**Что нужно сделать**
1. Определите, соответствуют ли тексту о Тынянове и иллюстрациях приведенные утверждения, и к каждому ответу «да» или «нет» добавьте решающие слова текста в виде точной цитаты.
(а) Возрождение роскошных иллюстрированных изданий относится к периоду НЭПа 1922–1928 годов.
(б) По Тынянову, сравнение и метафора полезны для живописи.
(в) Страсть к иллюстрированию в соцреализме была распространена вплоть до позднесоветского времени.
2. Кратко ответьте на вопросы по тексту о Тынянове и иллюстрациях.
(а) На чем, согласно Тынянову, основана конвенциональная задача иллюстрирования?
(б) Какая идея реализма здесь имплицитно отвергается?
(в) В чем, по Тынянову, заключается конкретность поэтического слова?
3. Выпишите из текста о Тынянове и иллюстрациях без изменений отрывок, который начинается словами «Имплицитно здесь отвергается» и заканчивается словами «данных и ощущений.», включая их.
─── Предлагаемый текст ───
Исходным пунктом для критики иллюстраций для Тынянова является возрождение роскошных иллюстрированных изданий на полукапиталистической фазе НЭПа (1922–1928), причем полемизирует он не только имплицитно против реставрации ложных традиций, но и эксплицитно против возврата к конвенциональному реализму. Конвенциональная задача иллюстрирования – объяснить или сделать отчетливым (нарративный или лирический) текст – основана, согласно Тынянову, на ошибочном сведении вербального к визуальному и наоборот. При этом иллюстрации должны рассматриваться не как таковые, но именно в связи с текстами, которые с ними соотнесены и которые они якобы стремятся «конкретизировать» и тем самым «интерпретировать».
В этом смысле корреляция между вербальностью и визуальностью, языковым текстом и художественным медиумом в реализме всякий раз фиксируется на общем третьем, то есть на истории, которую надо визуально «пересказать». Распространенная в соцреализме вплоть до позднесоветского времени страсть к иллюстрированию свидетельствует об этом в высшей степени отчетливо, и одновременно указывает на неэффективность вербального медиума, которому не доверяют «говорить за себя». Тяга к иллюстрированию, присущая как историческому, так и социалистическому реализму, изобличает тотальную недостоверность как вербальной, так и визуальной медиальности. В любом случае здесь доминирует нарративно-фикциональное представление о коммуникативных актах, в которых речь идет об отражении внешней реальности – а не о ее языковом создании[1].
Имплицитно здесь отвергается идея реализма об «отражении», визуальной репрезентации действительности в сознании человека. По мнению Тынянова (а также авангарда и формализма в целом), каждому виду искусства соответствует определенная «конкретность», как каждому органу принадлежит определенная способность медиальной передачи и ассоциации сенситивных данных и ощущений.
Для Тынянова специфическая конкретность поэзии прямо противопоставлена изобразительной конкретности, так как обе конкретности находятся на совершенно различных уровнях в медиальном и семиотическом отношении, и даже противоположных друг другу. Чем выше словесная конкретность и ощутимость поэтического слова или текста, тем меньше она доступна визуально-графической конкретизации посредством иллюстраций, так как
конкретность поэтического слова не в зрительном образе, стоящем за ним, – эта сторона в слове крайне разорвана и смутна, она – в своеобразном процессе изменения значения слова, которое делает его живым и новым. Основной прием конкретизации слова – сравнение, метафора – бессмыслен для живописи [Тынянов, 1977: 311].
─── Исходные данные ───
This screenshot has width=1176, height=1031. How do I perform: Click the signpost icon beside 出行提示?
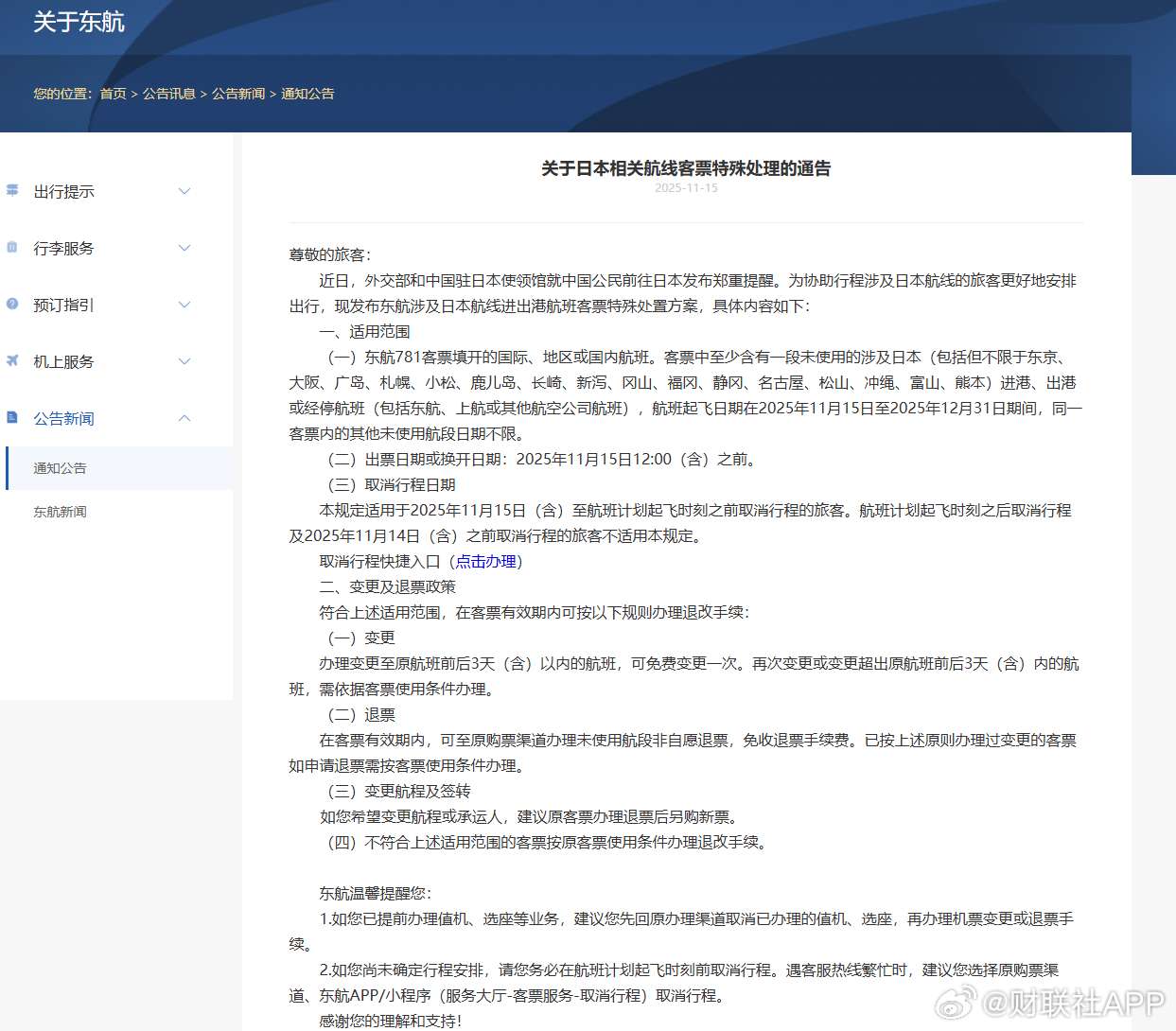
───
**Ответы**
1.
(а) Да: «возрождение роскошных иллюстрированных изданий на полукапиталистической фазе НЭПа (1922–1928)».
(б) Нет: «Основной прием конкретизации слова – сравнение, метафора – бессмыслен для живописи».
(в) Да: «Распространенная в соцреализме вплоть до позднесоветского времени страсть к иллюстрированию».

2.
(а) На ошибочном сведении вербального к визуальному и наоборот.
(б) Идея об «отражении», визуальной репрезентации действительности в сознании человека.
(в) В своеобразном процессе изменения значения слова, которое делает его живым и новым.

3.
Имплицитно здесь отвергается идея реализма об «отражении», визуальной репрезентации действительности в сознании человека. По мнению Тынянова (а также авангарда и формализма в целом), каждому виду искусства соответствует определенная «конкретность», как каждому органу принадлежит определенная способность медиальной передачи и ассоциации сенситивных данных и ощущений.